**THE TASK:**
Among the entries below, please repeat exactly and only the lines from the line containing "medali303 (73, 358)" to the line containing "[home] (532, 56)", both lines included.

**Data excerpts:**
____________________

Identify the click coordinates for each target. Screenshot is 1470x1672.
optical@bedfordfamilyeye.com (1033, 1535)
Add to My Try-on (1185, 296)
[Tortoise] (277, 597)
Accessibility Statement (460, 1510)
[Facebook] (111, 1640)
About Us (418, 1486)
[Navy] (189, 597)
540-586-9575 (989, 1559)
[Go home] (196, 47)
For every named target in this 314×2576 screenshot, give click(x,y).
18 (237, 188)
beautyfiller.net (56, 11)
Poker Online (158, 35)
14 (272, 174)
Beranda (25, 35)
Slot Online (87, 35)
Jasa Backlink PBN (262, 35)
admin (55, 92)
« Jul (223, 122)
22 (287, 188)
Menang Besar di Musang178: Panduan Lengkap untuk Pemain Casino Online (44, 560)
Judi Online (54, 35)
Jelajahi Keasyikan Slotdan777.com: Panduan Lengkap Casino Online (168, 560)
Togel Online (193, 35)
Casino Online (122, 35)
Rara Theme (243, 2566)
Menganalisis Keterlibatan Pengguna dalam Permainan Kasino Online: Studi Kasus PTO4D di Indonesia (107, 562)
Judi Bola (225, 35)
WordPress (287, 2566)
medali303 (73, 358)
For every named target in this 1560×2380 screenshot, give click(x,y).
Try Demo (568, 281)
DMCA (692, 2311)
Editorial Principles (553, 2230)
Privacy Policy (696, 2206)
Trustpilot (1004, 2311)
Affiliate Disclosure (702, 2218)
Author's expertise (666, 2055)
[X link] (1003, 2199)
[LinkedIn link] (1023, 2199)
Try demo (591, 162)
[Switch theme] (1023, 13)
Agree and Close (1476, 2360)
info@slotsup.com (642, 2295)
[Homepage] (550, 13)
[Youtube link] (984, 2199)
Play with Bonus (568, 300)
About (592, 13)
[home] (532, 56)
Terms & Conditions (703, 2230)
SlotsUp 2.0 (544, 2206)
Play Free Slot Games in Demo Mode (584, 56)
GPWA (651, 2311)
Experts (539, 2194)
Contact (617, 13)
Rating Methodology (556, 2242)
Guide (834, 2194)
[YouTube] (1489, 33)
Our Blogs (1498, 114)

____________________

**RESULT OF THE EXERCISE:**
medali303 (73, 358)
For every named target in this 1560×2380 screenshot, give click(x,y).
Try Demo (568, 281)
DMCA (692, 2311)
Editorial Principles (553, 2230)
Privacy Policy (696, 2206)
Trustpilot (1004, 2311)
Affiliate Disclosure (702, 2218)
Author's expertise (666, 2055)
[X link] (1003, 2199)
[LinkedIn link] (1023, 2199)
Try demo (591, 162)
[Switch theme] (1023, 13)
Agree and Close (1476, 2360)
info@slotsup.com (642, 2295)
[Homepage] (550, 13)
[Youtube link] (984, 2199)
Play with Bonus (568, 300)
About (592, 13)
[home] (532, 56)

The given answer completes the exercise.